According to reports received from the physical and developmental therapists who come once a week to work with Jonah, the smiley seven-month-old is meeting all their goals for him. Emily and Zach are thrilled that developmentally, Jonah is average, and in some cases, above average compared to other babies his age with spina bifida. “He sat up by himself at six months,” said Emily. “The other day he surprised me by standing up against the couch to play with toys.”
The future prognosis seems good for little Jonah, though only time will tell exactly how he will be affected long-term. There’s no doubt having a child with spina bifida has given this young couple a lot to handle and there are times when they wonder, “Why us? Why our baby?” But they are both quick to say they wouldn’t trade Jonah and all they’ve gone through for anything in the world. And that is because to them, SB = Special Blessing NOT Spina Bifida!

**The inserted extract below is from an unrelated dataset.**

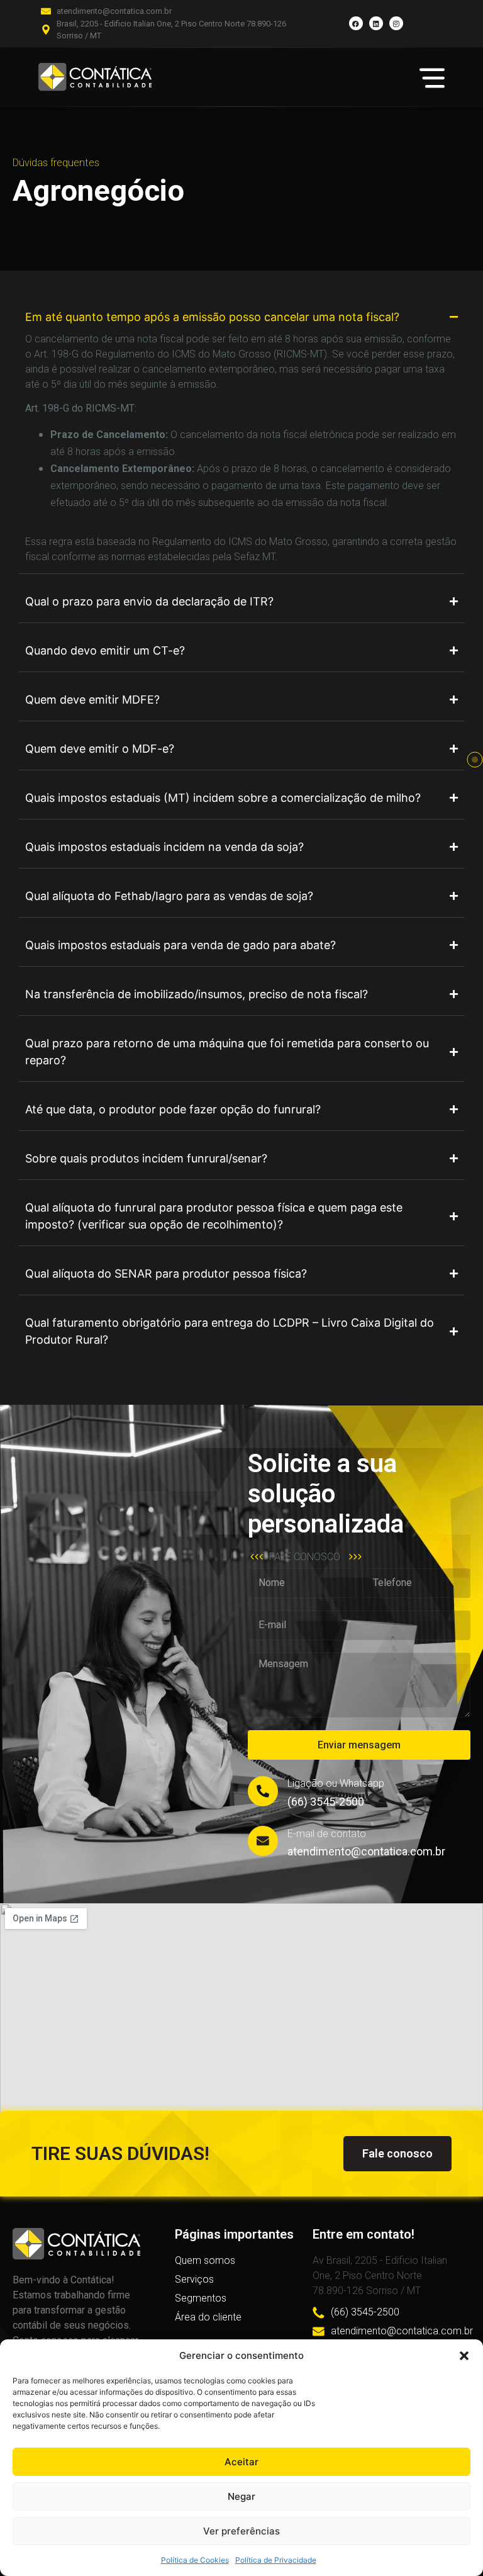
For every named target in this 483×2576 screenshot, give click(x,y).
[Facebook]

Little Jonah Weber will be participating in the 2012 Walk n Roll Mall Walk February 4 in Sioux Falls. If you would like to assist the Weber’s in reaching their goal, you may donate by mail to Emily Weber, 455 Wessington St. So., Wessington, SD 57381 or in person at one of three Wessington businesses–R&B Food Center, The Sunset Bar, or Heartland State Bank, where jars with Jonah’s picture are ready to receive your donation.